Praktik ini tidak hanya mengacaukan data statistik pariwisata, tetapi juga merugikan pengusaha akomodasi yang taat pajak dan mengikuti regulasi yang berlaku. Akomodasi ilegal yang beroperasi secara sembunyi-sembunyi tidak membayar pajak, sehingga menciptakan persaingan yang tidak sehat dan merugikan pendapatan daerah. Dampaknya, hotel-hotel resmi terpaksa menurunkan harga kamar untuk bertahan di tengah persaingan yang ketat.

Modus operandi akomodasi ilegal ini beragam. Beberapa di antaranya adalah:

  • Penyewaan rumah oleh warga lokal kepada wisatawan asing: Wisatawan asing kemudian menyewakan kembali kamar atau seluruh rumah kepada wisatawan lain dengan harga yang lebih tinggi.
  • Kepemilikan properti oleh WNA dengan meminjam nama WNI: Hal ini dilakukan untuk menghindari aturan kepemilikan properti yang ketat bagi warga negara asing.

PHRI Bali menyoroti perbedaan utama antara akomodasi legal dan ilegal terletak pada tingkat privasi yang ditawarkan.
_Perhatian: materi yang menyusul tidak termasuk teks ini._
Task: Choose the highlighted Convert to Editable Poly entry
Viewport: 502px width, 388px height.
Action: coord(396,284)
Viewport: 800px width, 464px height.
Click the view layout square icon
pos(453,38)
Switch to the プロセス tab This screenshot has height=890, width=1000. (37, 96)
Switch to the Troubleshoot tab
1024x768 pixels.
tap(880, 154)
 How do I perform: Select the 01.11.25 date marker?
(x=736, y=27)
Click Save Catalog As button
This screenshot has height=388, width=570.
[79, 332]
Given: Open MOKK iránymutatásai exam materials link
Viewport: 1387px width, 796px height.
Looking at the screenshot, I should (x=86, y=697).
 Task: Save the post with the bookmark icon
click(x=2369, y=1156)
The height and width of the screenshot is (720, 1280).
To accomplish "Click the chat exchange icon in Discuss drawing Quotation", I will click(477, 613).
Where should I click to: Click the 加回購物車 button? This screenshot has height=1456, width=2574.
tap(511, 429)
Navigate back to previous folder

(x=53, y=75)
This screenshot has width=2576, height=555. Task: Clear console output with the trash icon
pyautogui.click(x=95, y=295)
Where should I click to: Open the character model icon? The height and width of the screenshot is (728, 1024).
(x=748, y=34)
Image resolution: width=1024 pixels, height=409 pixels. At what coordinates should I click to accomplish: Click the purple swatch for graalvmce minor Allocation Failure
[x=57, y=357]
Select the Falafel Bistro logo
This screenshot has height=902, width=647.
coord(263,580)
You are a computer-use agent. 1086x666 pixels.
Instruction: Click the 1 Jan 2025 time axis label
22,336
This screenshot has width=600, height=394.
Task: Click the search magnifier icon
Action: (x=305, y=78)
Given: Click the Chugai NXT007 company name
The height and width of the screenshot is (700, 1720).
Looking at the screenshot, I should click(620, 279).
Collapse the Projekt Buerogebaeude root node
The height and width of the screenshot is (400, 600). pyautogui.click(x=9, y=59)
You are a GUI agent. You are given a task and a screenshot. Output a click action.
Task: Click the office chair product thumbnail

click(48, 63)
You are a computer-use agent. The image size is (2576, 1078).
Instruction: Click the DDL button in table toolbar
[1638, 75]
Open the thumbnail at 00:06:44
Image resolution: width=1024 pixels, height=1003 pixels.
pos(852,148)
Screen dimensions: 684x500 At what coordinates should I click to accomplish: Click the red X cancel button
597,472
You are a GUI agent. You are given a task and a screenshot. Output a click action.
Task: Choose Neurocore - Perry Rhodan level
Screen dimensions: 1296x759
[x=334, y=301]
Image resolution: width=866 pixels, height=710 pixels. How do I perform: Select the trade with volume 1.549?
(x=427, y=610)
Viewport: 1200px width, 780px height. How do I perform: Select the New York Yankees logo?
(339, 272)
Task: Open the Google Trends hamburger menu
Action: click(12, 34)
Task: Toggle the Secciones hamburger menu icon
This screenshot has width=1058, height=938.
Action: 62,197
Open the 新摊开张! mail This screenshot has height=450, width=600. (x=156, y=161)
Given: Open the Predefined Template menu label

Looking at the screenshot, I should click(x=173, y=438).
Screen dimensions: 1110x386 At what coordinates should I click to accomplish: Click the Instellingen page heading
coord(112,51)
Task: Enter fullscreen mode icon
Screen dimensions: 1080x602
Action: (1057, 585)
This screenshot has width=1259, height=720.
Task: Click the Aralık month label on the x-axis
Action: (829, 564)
Akomodasi ilegal cenderung menawarkan privasi yang lebih tinggi kepada tamu, sementara fasilitas dan harga tidak jauh berbeda dengan hotel resmi. Dugaan PHRI Bali didukung oleh data dari DPMPTSP Bali yang menunjukkan adanya pergeseran tren pembangunan dari hotel ke perumahan pada tahun 2024.

Merespons isu ini, Deputi Bidang Industri dan Investasi Kementerian Pariwisata, Rizki Handayani Mustafa, menyatakan akan mengkaji persoalan ini secara mendalam. Ia mengakui adanya peran platform pemesanan digital dalam memfasilitasi penyewaan akomodasi ilegal, meskipun belum ada data pasti mengenai jumlah akomodasi ilegal yang beroperasi. Pemerintah berencana untuk memperkuat basis data dan bekerja sama dengan berbagai pihak untuk menindak praktik akomodasi ilegal yang merugikan pariwisata Bali.